AbstractReader

The AbstractReader class is the foundation of AeroViz's data reading system, providing a standardized interface for reading and processing aerosol instrument data.

Core Architecture

AbstractReader serves as the base class for all instrument-specific readers in AeroViz. It defines the common interface and provides shared functionality for data processing, quality control, and output formatting.

Overview

The AbstractReader implements a consistent workflow for all aerosol instruments:

Data Ingestion - Read raw instrument files
Format Detection - Automatically identify data structure
Quality Control - Apply built-in validation and filtering
Standardization - Convert to unified output format
Metadata Handling - Preserve instrument and measurement metadata

Usage Pattern

While you can use AbstractReader directly, it's typically accessed through the RawDataReader factory function which automatically selects the appropriate reader based on your instrument type.

Key Features

Flexible Input Handling - Supports various file formats and structures
Built-in Quality Control - Configurable data validation and filtering
Metadata Preservation - Maintains instrument configuration and measurement context
Extensible Design - Easy to subclass for new instruments
Error Handling - Robust error reporting and recovery

Implementation Note

AbstractReader is an abstract base class.

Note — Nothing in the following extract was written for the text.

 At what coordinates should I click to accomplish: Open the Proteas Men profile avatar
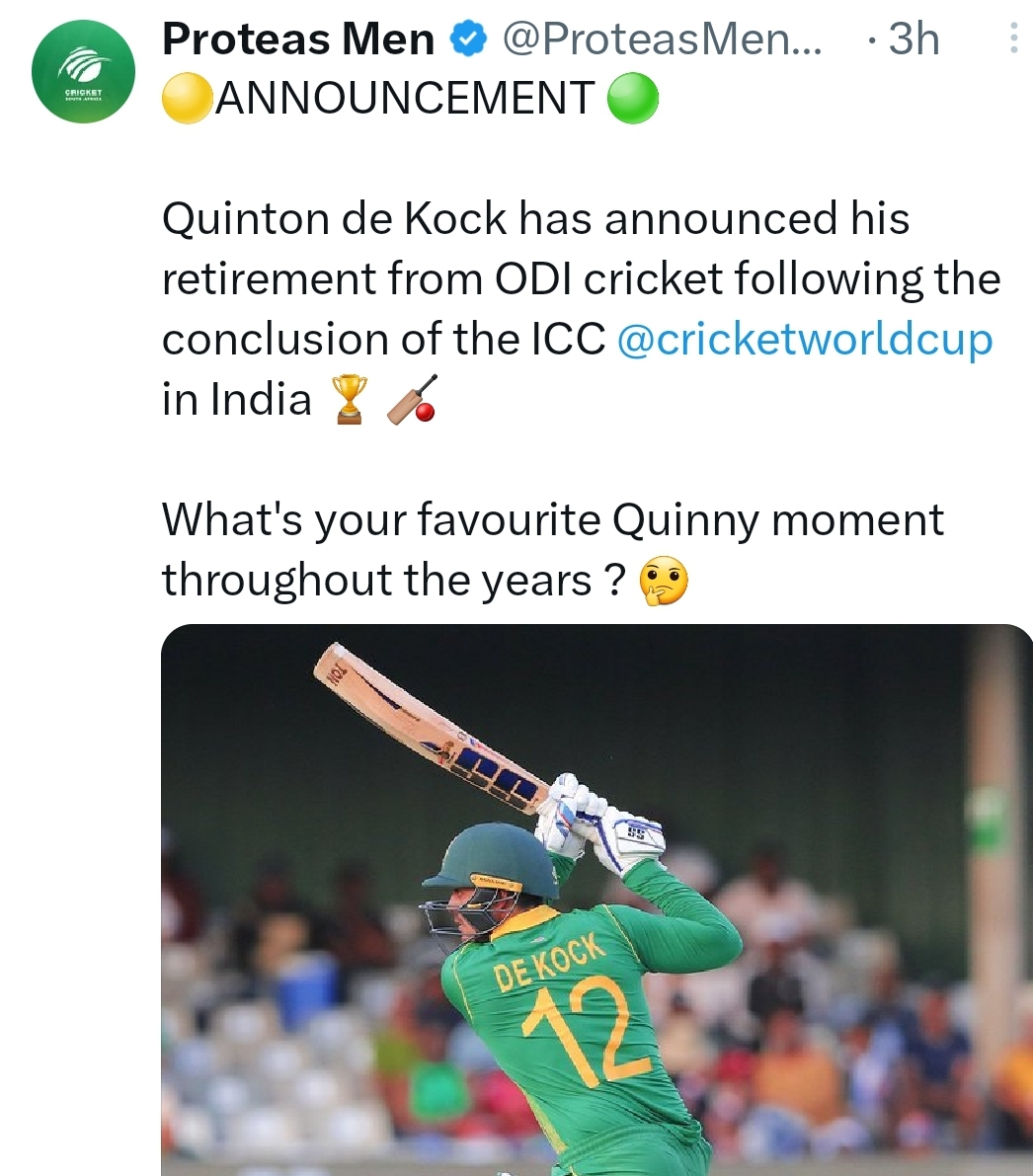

For actual data reading, use instrument-specific implementations or the RawDataReader factory function.

API Reference

AeroViz.rawDataReader.core.AbstractReader

AbstractReader(path: Path | str, reset: bool | str = False, qc: bool | str = True, **kwargs)

Bases: ABC

Abstract class for reading raw data from different instruments.

This class serves as a base class for reading raw data from various instruments. Each instrument should have a separate class that inherits from this class and implements the abstract methods. The abstract methods are _raw_reader and _QC.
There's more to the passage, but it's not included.